__Data for this task__
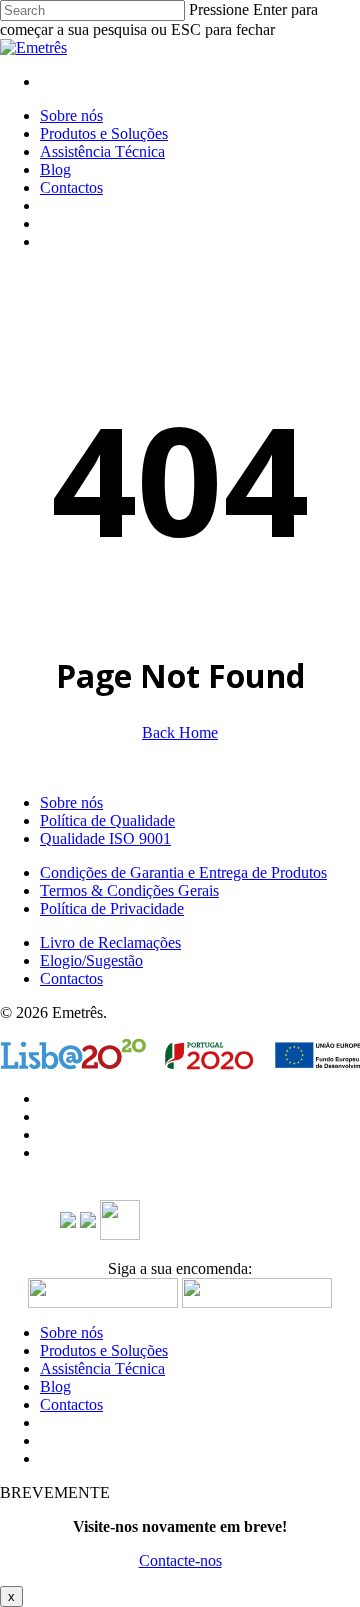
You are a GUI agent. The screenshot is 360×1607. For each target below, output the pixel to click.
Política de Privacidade (112, 908)
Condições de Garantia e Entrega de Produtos (183, 872)
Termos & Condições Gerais (129, 890)
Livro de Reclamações (110, 942)
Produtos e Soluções (104, 1350)
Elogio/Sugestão (91, 960)
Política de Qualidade (107, 820)
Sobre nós (71, 802)
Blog (55, 1386)
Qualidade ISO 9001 (105, 838)
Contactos (71, 978)
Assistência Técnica (102, 1368)
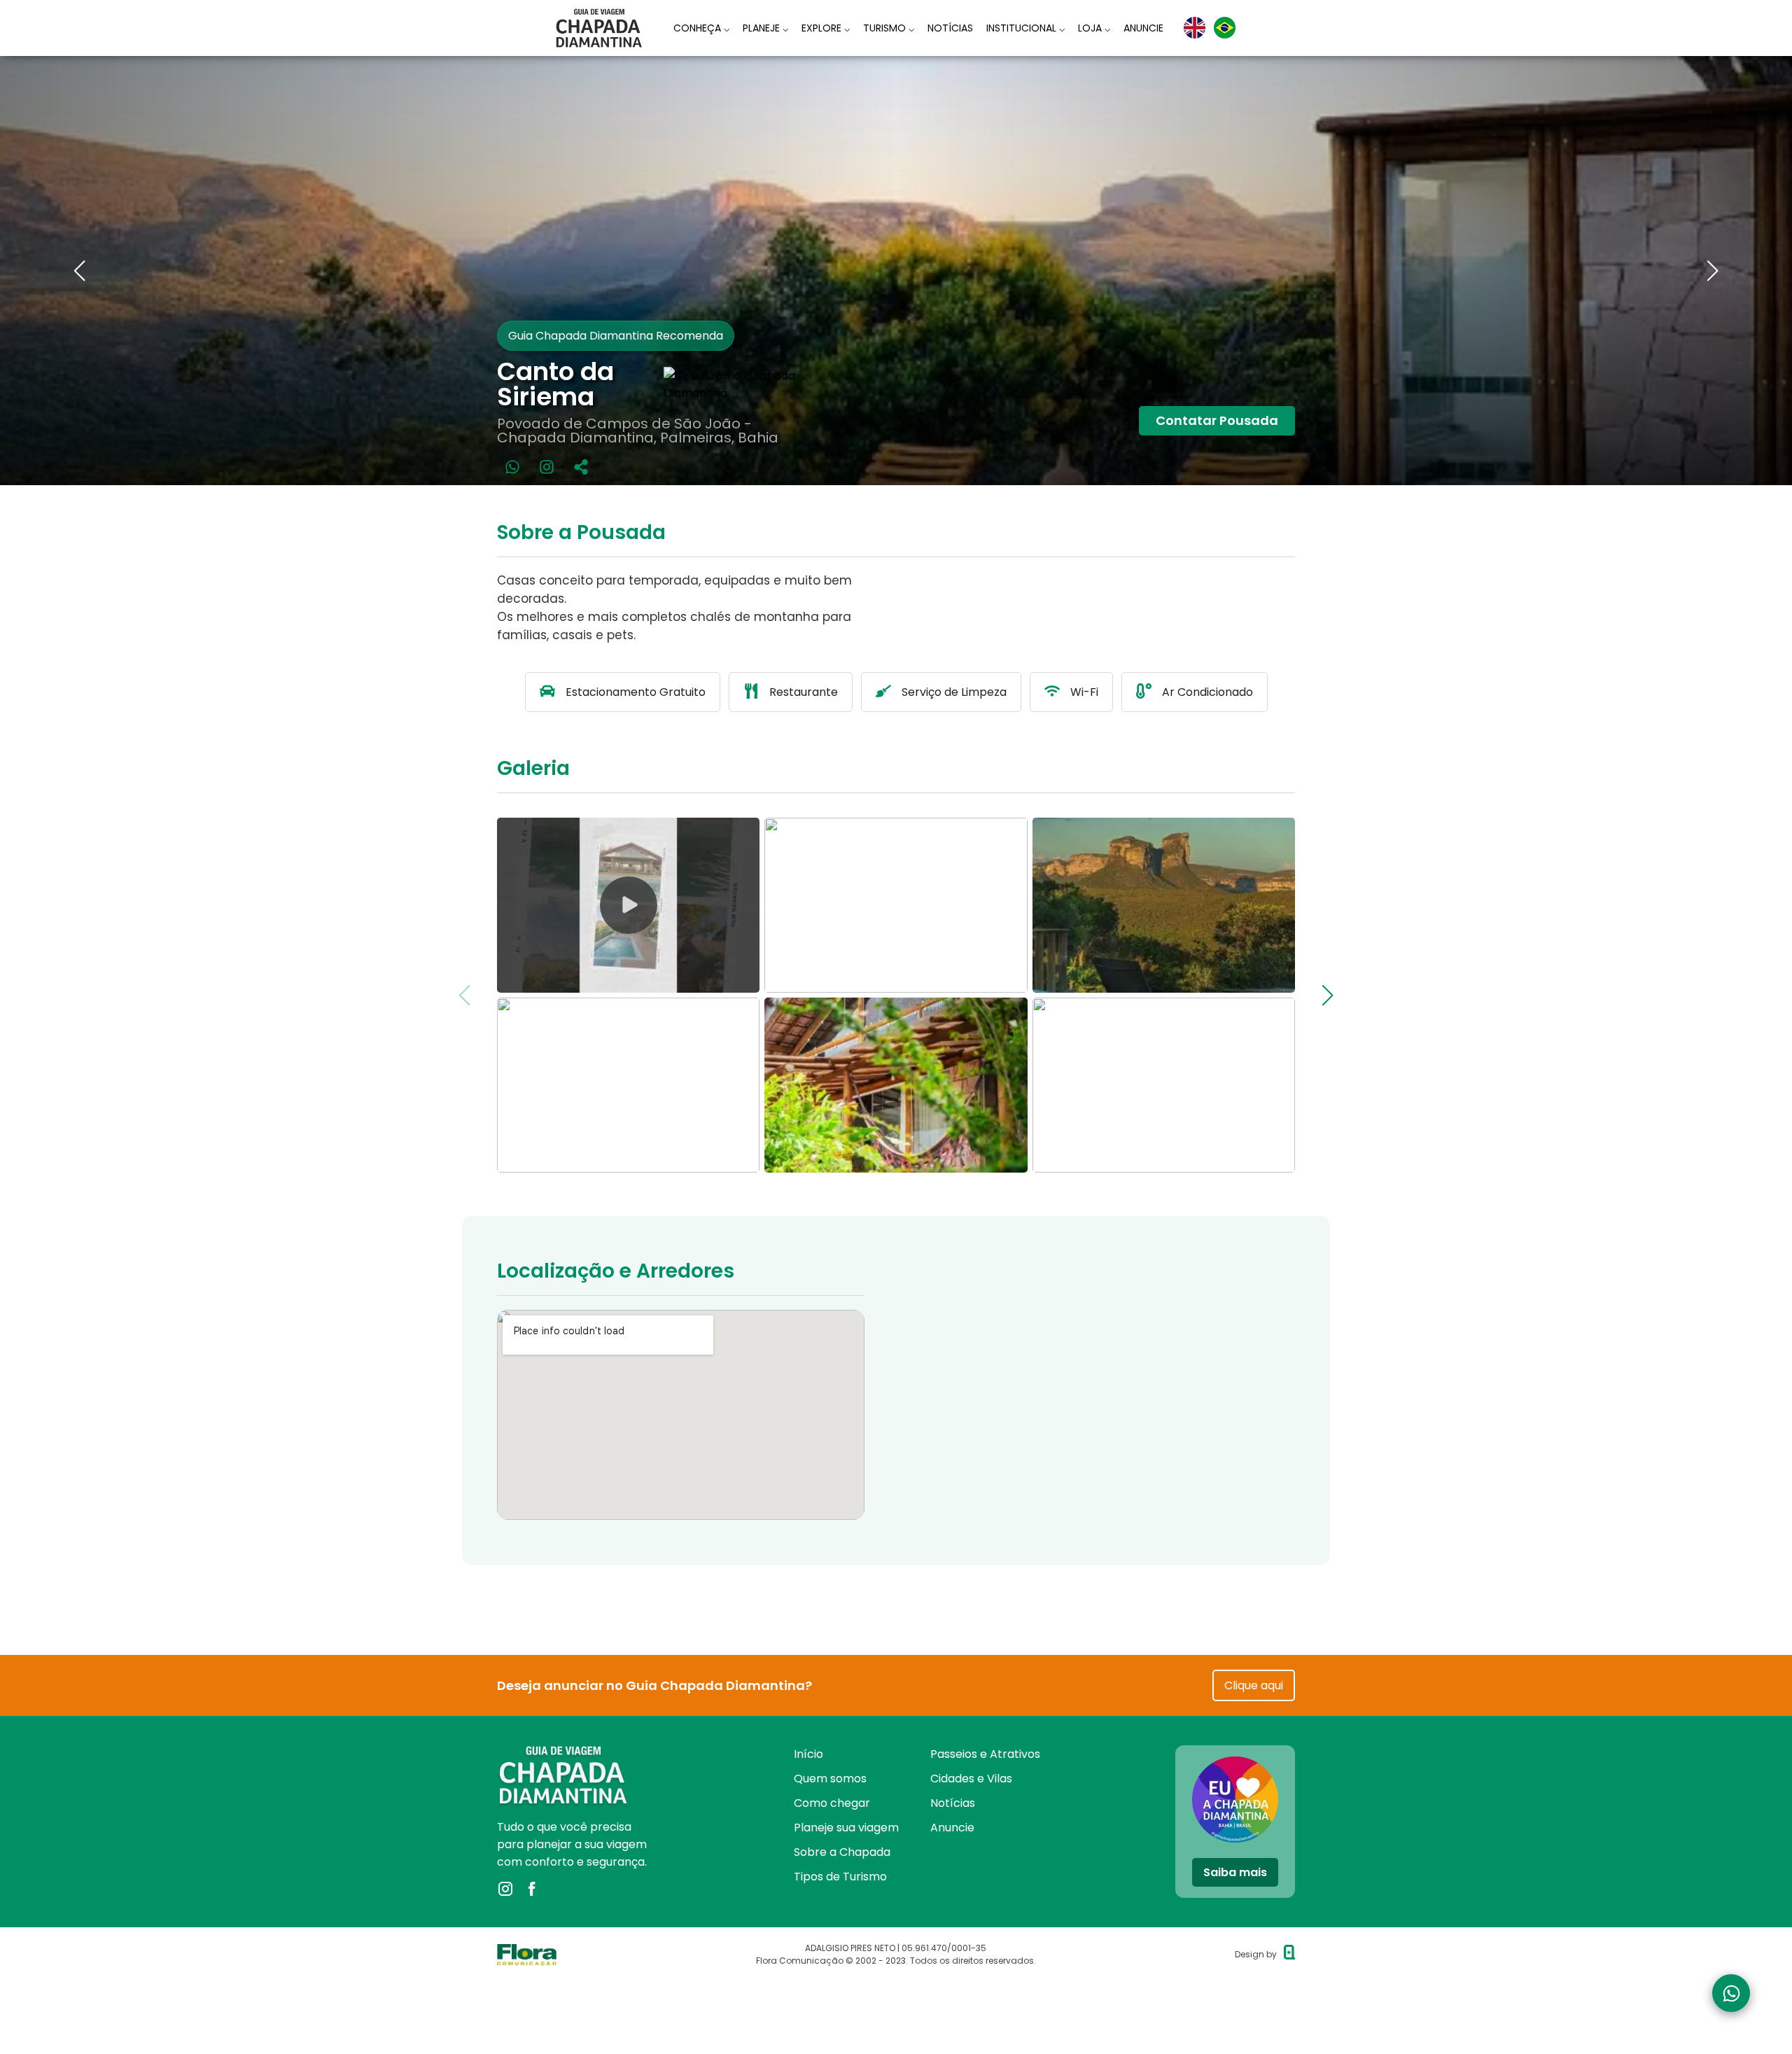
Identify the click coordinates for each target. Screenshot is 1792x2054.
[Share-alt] (581, 467)
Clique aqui (1253, 1685)
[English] (1194, 27)
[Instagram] (546, 467)
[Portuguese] (1225, 27)
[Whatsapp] (512, 467)
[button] (79, 271)
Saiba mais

__Exercise brief__
Please return the entries above exactly as they appear, but without the pictures.

__Completed exercise__
You are a GUI agent. The screenshot is 360×1607. For each target below, output the pixel to click.
Política de Privacidade (112, 908)
Condições de Garantia e Entrega de Produtos (183, 872)
Termos & Condições Gerais (129, 890)
Livro de Reclamações (110, 942)
Produtos e Soluções (104, 1350)
Elogio/Sugestão (91, 960)
Política de Qualidade (107, 820)
Sobre nós (71, 802)
Blog (55, 1386)
Qualidade ISO 9001 (105, 838)
Contactos (71, 978)
Assistência Técnica (102, 1368)
Identify the click coordinates for each target. Screenshot is 1792x2054.
[Share-alt] (581, 467)
Clique aqui (1253, 1685)
[English] (1194, 27)
[Instagram] (546, 467)
[Portuguese] (1225, 27)
[Whatsapp] (512, 467)
[button] (79, 271)
Saiba mais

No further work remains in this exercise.